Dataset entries

-- Opening Marker --

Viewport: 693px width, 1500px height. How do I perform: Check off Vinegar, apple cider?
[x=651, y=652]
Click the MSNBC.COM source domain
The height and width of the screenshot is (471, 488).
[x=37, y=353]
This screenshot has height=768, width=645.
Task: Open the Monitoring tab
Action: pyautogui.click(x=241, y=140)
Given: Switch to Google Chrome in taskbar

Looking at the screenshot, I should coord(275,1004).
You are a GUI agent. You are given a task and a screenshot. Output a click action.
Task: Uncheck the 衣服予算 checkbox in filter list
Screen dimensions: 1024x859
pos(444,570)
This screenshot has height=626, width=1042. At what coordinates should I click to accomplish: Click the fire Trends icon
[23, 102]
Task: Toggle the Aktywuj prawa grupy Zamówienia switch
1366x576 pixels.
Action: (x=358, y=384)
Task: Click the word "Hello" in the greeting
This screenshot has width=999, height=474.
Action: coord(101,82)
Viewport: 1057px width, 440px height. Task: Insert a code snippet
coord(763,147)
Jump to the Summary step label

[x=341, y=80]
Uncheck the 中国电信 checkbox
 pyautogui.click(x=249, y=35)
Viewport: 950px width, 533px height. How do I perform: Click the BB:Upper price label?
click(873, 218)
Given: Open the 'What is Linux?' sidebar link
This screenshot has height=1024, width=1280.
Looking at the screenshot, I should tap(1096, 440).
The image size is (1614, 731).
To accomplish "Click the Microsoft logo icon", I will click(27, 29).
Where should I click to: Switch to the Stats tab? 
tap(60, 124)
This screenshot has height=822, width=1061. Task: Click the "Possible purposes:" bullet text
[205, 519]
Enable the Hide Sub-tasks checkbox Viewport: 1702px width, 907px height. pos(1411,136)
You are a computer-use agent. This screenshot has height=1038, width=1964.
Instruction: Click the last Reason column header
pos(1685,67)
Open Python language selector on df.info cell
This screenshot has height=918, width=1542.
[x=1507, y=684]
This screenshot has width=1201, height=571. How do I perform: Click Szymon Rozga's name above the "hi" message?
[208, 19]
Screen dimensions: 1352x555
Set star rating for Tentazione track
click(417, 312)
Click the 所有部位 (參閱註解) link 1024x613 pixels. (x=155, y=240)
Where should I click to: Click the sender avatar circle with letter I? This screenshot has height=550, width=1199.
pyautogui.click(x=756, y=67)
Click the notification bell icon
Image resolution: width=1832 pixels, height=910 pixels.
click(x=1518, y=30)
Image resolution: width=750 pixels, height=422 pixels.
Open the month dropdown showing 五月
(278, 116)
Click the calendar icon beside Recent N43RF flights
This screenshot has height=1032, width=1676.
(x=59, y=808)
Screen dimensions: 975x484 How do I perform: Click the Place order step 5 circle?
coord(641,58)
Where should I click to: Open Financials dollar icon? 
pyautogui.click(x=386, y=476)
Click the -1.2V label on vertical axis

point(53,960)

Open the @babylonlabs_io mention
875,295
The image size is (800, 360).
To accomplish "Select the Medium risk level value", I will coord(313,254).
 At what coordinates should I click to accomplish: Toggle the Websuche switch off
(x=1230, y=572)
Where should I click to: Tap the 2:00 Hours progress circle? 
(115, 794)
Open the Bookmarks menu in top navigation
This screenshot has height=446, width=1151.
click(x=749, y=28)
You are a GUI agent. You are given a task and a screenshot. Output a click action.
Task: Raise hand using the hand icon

-- Closing Marker --

(PROMPT):
Go through the records and copy all of them exactly.

(RESPONSE):
Viewport: 693px width, 1500px height. How do I perform: Check off Vinegar, apple cider?
[x=651, y=652]
Click the MSNBC.COM source domain
The height and width of the screenshot is (471, 488).
[x=37, y=353]
This screenshot has height=768, width=645.
Task: Open the Monitoring tab
Action: pyautogui.click(x=241, y=140)
Given: Switch to Google Chrome in taskbar

Looking at the screenshot, I should coord(275,1004).
You are a GUI agent. You are given a task and a screenshot. Output a click action.
Task: Uncheck the 衣服予算 checkbox in filter list
Screen dimensions: 1024x859
pos(444,570)
This screenshot has height=626, width=1042. At what coordinates should I click to accomplish: Click the fire Trends icon
[23, 102]
Task: Toggle the Aktywuj prawa grupy Zamówienia switch
1366x576 pixels.
Action: (x=358, y=384)
Task: Click the word "Hello" in the greeting
This screenshot has width=999, height=474.
Action: coord(101,82)
Viewport: 1057px width, 440px height. Task: Insert a code snippet
coord(763,147)
Jump to the Summary step label

[x=341, y=80]
Uncheck the 中国电信 checkbox
 pyautogui.click(x=249, y=35)
Viewport: 950px width, 533px height. How do I perform: Click the BB:Upper price label?
click(873, 218)
Given: Open the 'What is Linux?' sidebar link
This screenshot has height=1024, width=1280.
Looking at the screenshot, I should tap(1096, 440).
The image size is (1614, 731).
To accomplish "Click the Microsoft logo icon", I will click(27, 29).
Where should I click to: Switch to the Stats tab? 
tap(60, 124)
This screenshot has height=822, width=1061. Task: Click the "Possible purposes:" bullet text
[205, 519]
Enable the Hide Sub-tasks checkbox Viewport: 1702px width, 907px height. pos(1411,136)
You are a computer-use agent. This screenshot has height=1038, width=1964.
Instruction: Click the last Reason column header
pos(1685,67)
Open Python language selector on df.info cell
This screenshot has height=918, width=1542.
[x=1507, y=684]
This screenshot has width=1201, height=571. How do I perform: Click Szymon Rozga's name above the "hi" message?
[208, 19]
Screen dimensions: 1352x555
Set star rating for Tentazione track
click(417, 312)
Click the 所有部位 (參閱註解) link 1024x613 pixels. (x=155, y=240)
Where should I click to: Click the sender avatar circle with letter I? This screenshot has height=550, width=1199.
pyautogui.click(x=756, y=67)
Click the notification bell icon
Image resolution: width=1832 pixels, height=910 pixels.
click(x=1518, y=30)
Image resolution: width=750 pixels, height=422 pixels.
Open the month dropdown showing 五月
(278, 116)
Click the calendar icon beside Recent N43RF flights
This screenshot has height=1032, width=1676.
(x=59, y=808)
Screen dimensions: 975x484 How do I perform: Click the Place order step 5 circle?
coord(641,58)
Where should I click to: Open Financials dollar icon? 
pyautogui.click(x=386, y=476)
Click the -1.2V label on vertical axis

point(53,960)

Open the @babylonlabs_io mention
875,295
The image size is (800, 360).
To accomplish "Select the Medium risk level value", I will coord(313,254).
 At what coordinates should I click to accomplish: Toggle the Websuche switch off
(x=1230, y=572)
Where should I click to: Tap the 2:00 Hours progress circle? 
(115, 794)
Open the Bookmarks menu in top navigation
This screenshot has height=446, width=1151.
click(x=749, y=28)
You are a GUI agent. You are given a task and a screenshot. Output a click action.
Task: Raise hand using the hand icon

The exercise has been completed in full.